One of my first memories of skiing was riding up the Mixing Bowl lift with my father when I was a real young kid.
3. Please tell me about your first experiences skiing at Whiteface. What is the first trail you remember skiing on? Which trail (or trails) became your favorites and why?
The Mixing Bowl was the first trail that I have a concrete memory of skiing on. Some of my fondest memories of skiing at Whiteface as a kid were from training on Parkway. Before Draper’s Drop was a thing, we would train every day on Upper and Lower Parkway, and that’s where I really learned to ski and ski race.
4. Do you have a favorite memory of skiing at Whiteface? What was that like and what makes it a favorite?
I don’t know that I have a favorite memory because there are so many good ones. I do remember one April break after the mountain was almost shut down and everybody had moved on from skiing, we got about four feet of snow and it was basically just myself, my brothers, and a couple local families that had it all to ourselves. That will always stick out as one of the most fun weeks of skiing I’ve ever had.
5. Are there any trail(s) at Whiteface you use for training purposes?
I grew up training on Parkway and Thruway, and then later on Draper’s Drop. On the rare occasion that we were allowed to, training up on Skyward was always a treat as well. All of those trails are literally World Cup level trails, so if you’re training for the World Cup and Olympics they are tough to beat.

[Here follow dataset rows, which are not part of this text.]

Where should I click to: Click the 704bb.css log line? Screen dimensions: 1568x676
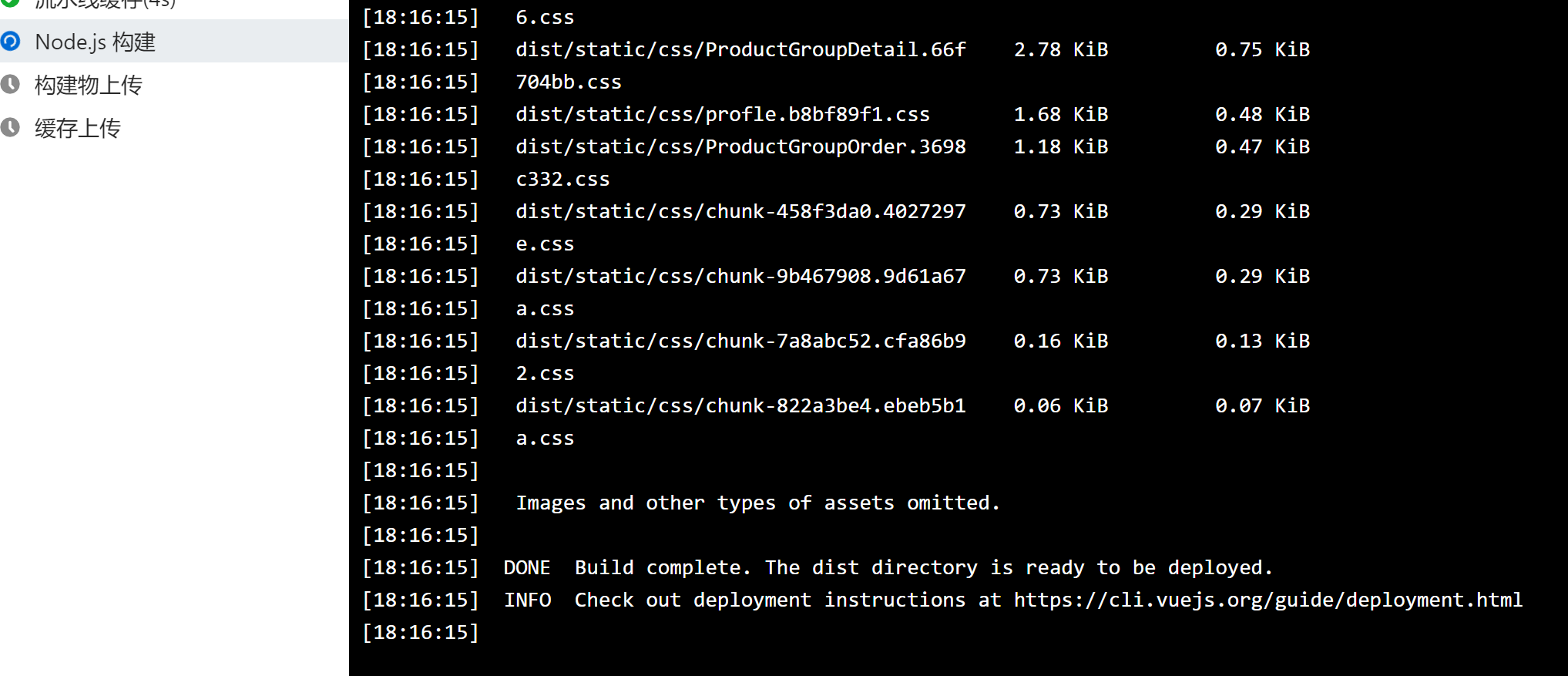pos(568,82)
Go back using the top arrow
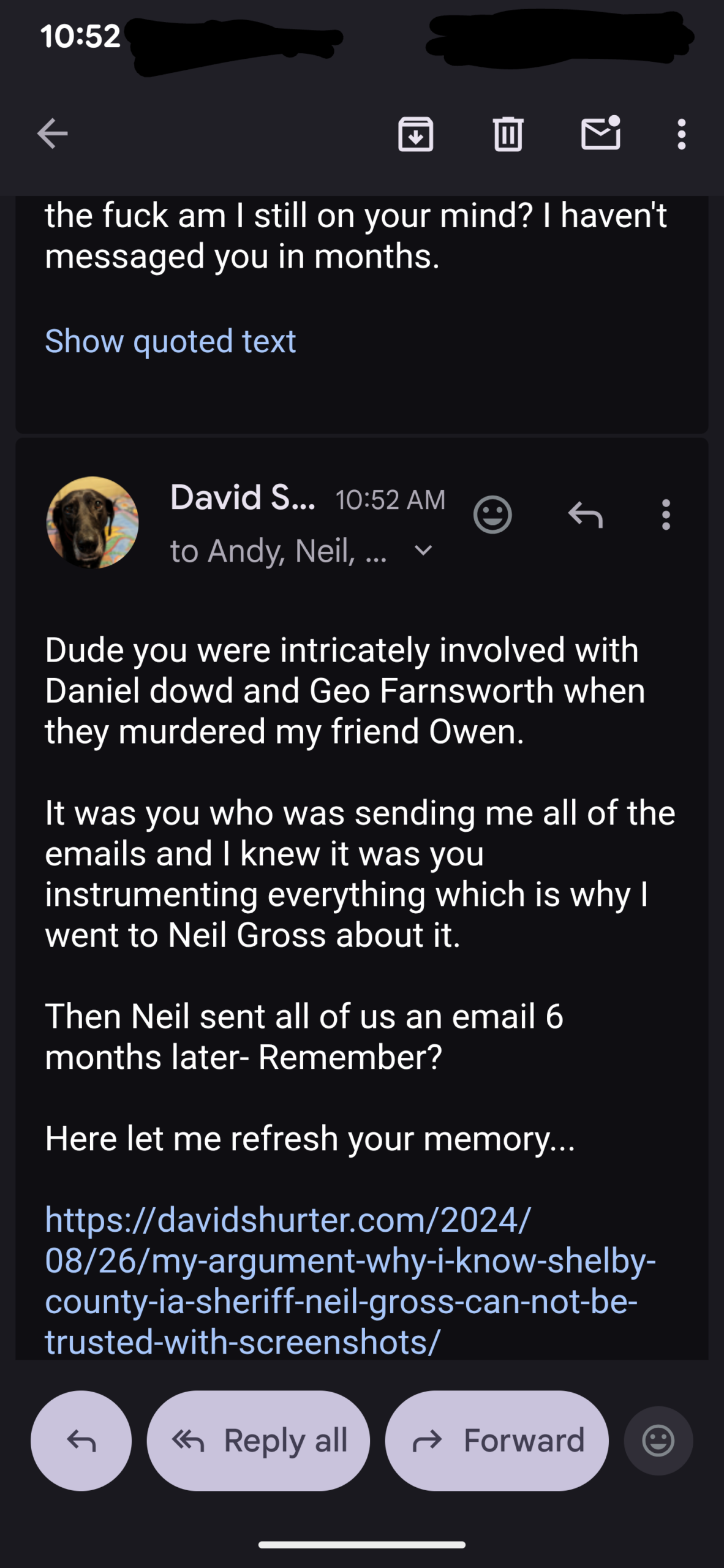The image size is (724, 1568). (53, 134)
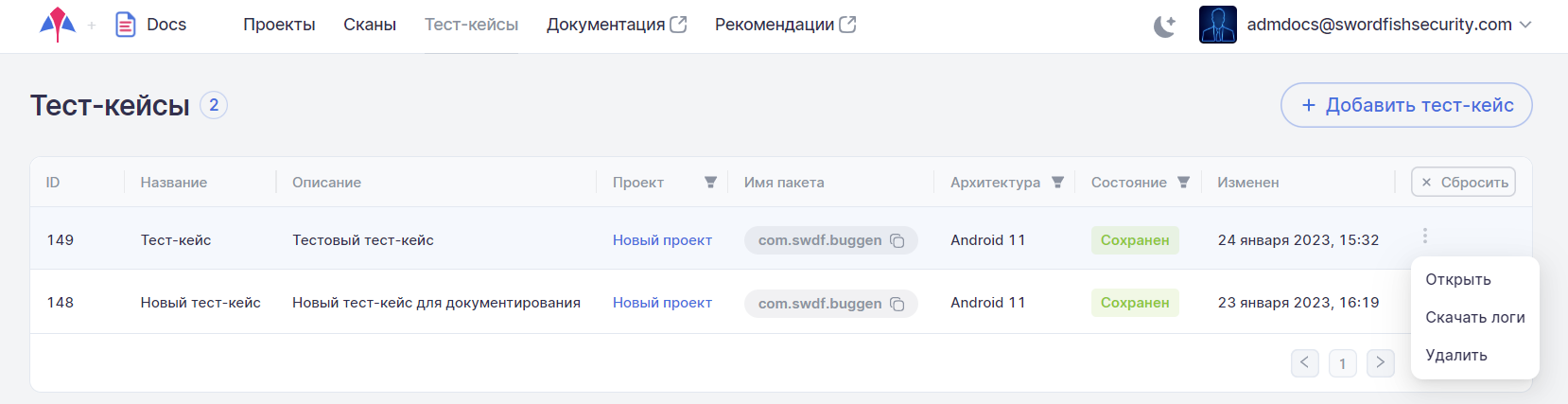Viewport: 1568px width, 404px height.
Task: Switch to Сканы tab
Action: pos(369,25)
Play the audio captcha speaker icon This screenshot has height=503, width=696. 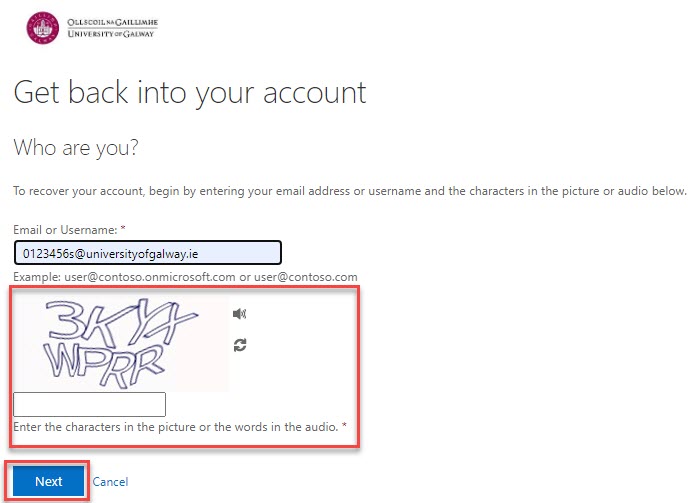(239, 314)
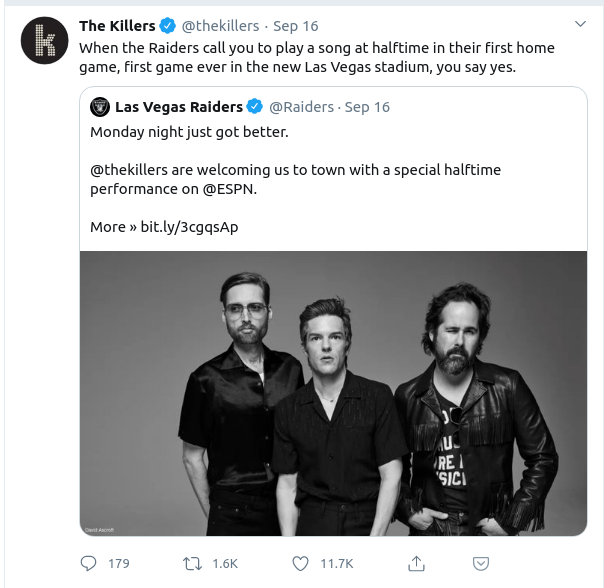The width and height of the screenshot is (604, 588).
Task: Open the @thekillers handle in tweet header
Action: tap(220, 25)
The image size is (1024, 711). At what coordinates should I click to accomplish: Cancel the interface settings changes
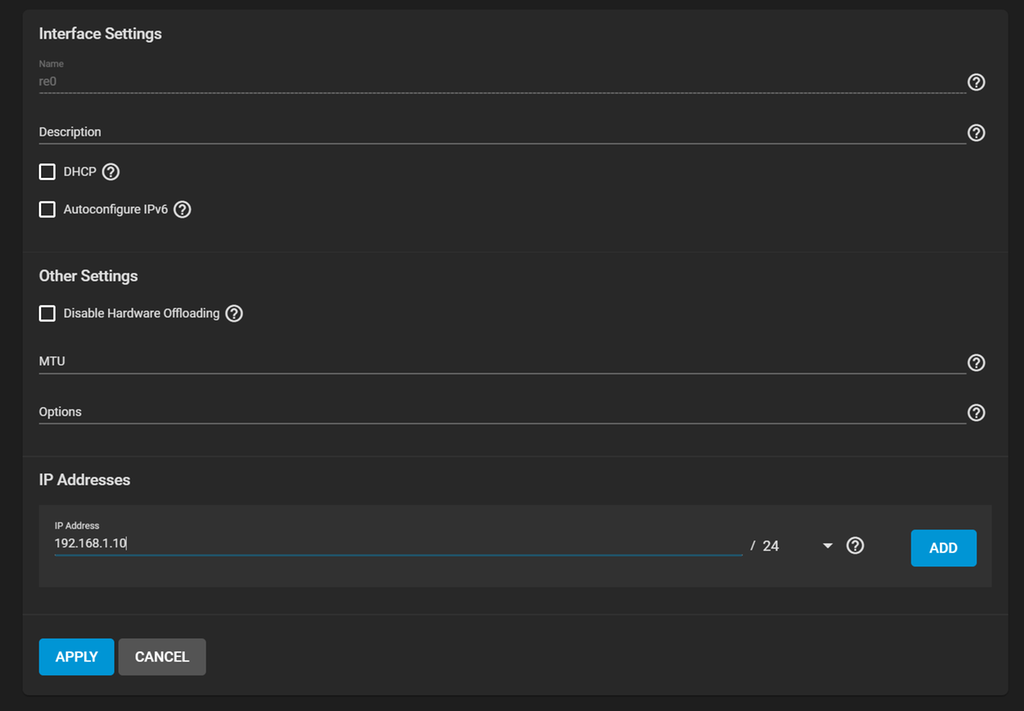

6. As a professional skier, do you ever get to ski without feeling like you’re training? What do you look for in a trail when you just want to relax and enjoy the sport?
I ski just for fun whenever I can. I love all sorts of things when I’m skiing for myself: I love a cool view or a trail with unique terrain, but really it all boils down to where the snow is the best.
7. Which runs at Whiteface meet those criteria?
Skyward and Parkway are my two favorite trails. Skyward is always a thrill to ski because it’s steep and you’re heading right down the gut of the mountain. Parkway winds in and out of the trees quite a bit, and to me has some of the most “old time” character of any run on the mountain.
8. Same question with backcountry or cross-country skiing. What are your favorite trails in the area and why?
I have never done much backcountry in the ADKs (yet), mostly because my winters are so monopolized by my travel schedule. I do try to cross-country ski as much as I can because it’s a great way to cross train. I really enjoy skiing anywhere on the Jackrabbit Trail if I’m just going out for a workout; however, if I’m up for a longer day Avalanche Pass or Indian Pass are tough to beat.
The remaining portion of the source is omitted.